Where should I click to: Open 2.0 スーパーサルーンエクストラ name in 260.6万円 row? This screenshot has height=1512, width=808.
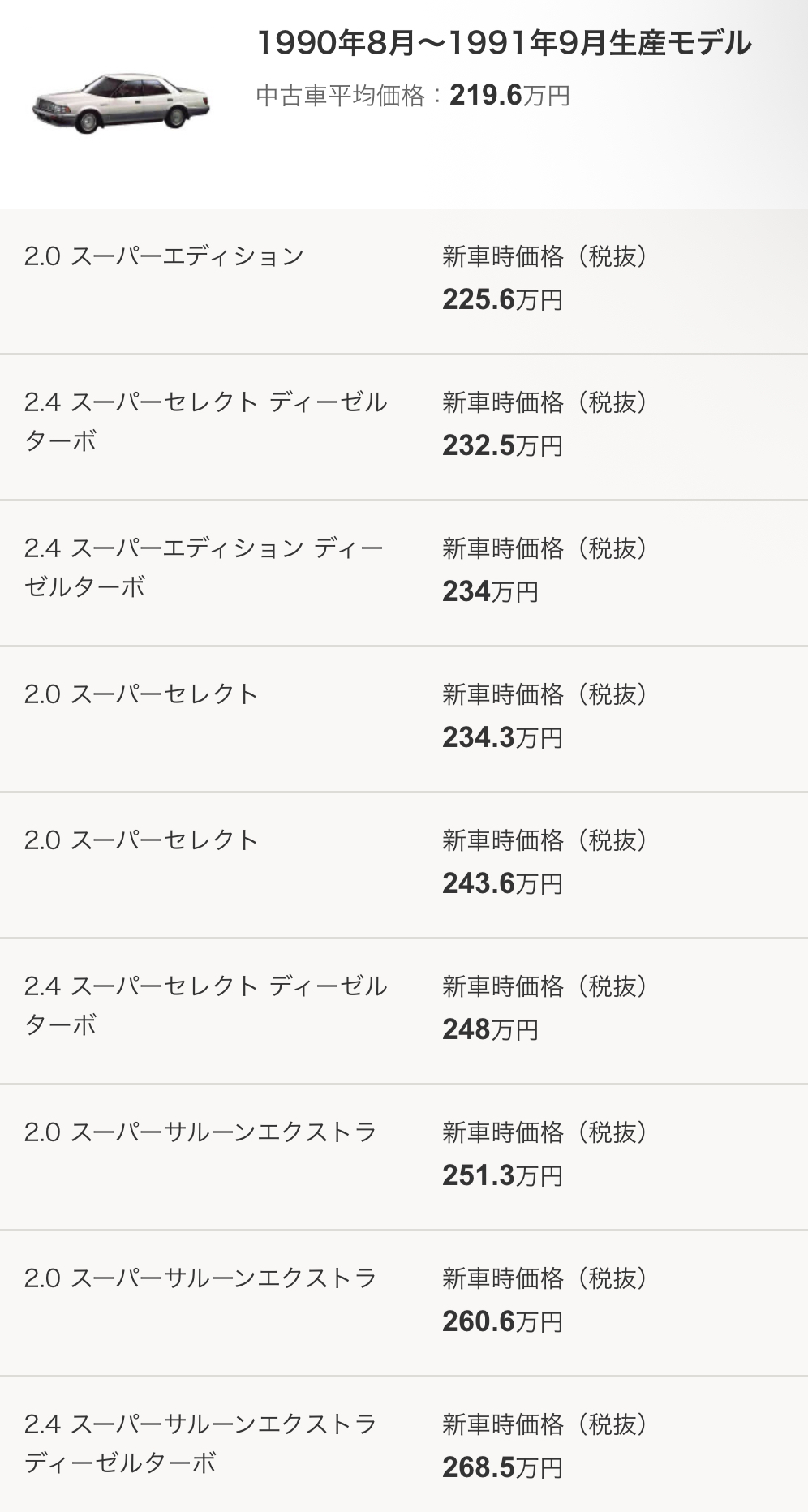(x=200, y=1278)
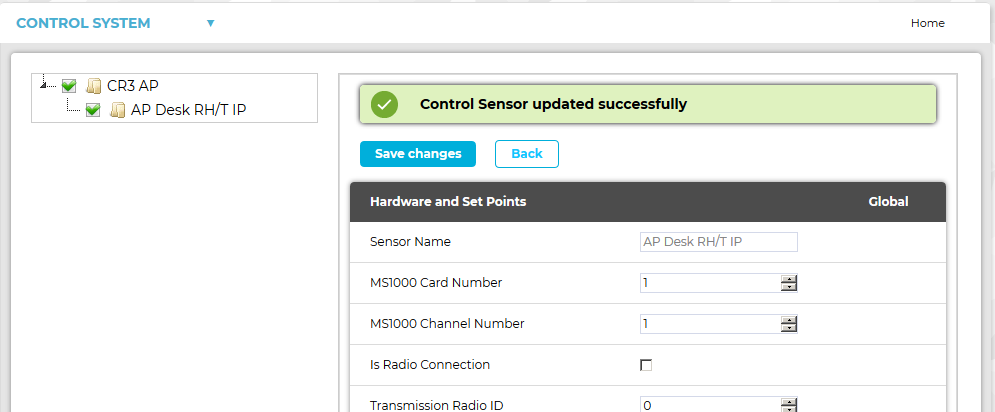Click the green success checkmark icon
This screenshot has width=995, height=412.
(x=384, y=104)
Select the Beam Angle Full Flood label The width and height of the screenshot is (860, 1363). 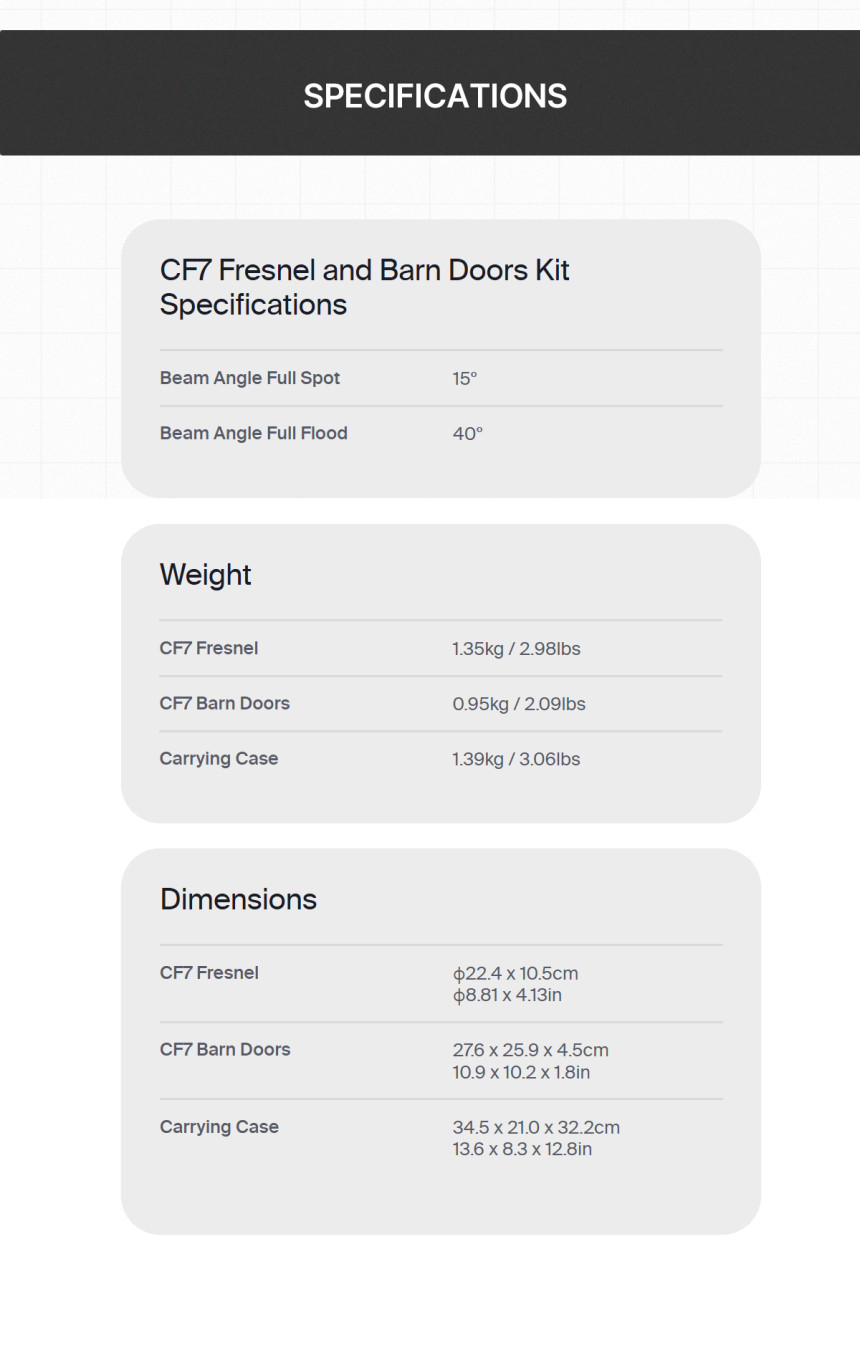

□ □ □ □ □

§ Given exercise: Output each of the rows above word for word, leaving out the pictures.

§ Response to the task:
Where should I click to: Open 2.0 スーパーサルーンエクストラ name in 260.6万円 row? This screenshot has height=1512, width=808.
(x=200, y=1278)
Click the green success checkmark icon
This screenshot has width=995, height=412.
(x=384, y=104)
Select the Beam Angle Full Flood label The width and height of the screenshot is (860, 1363). 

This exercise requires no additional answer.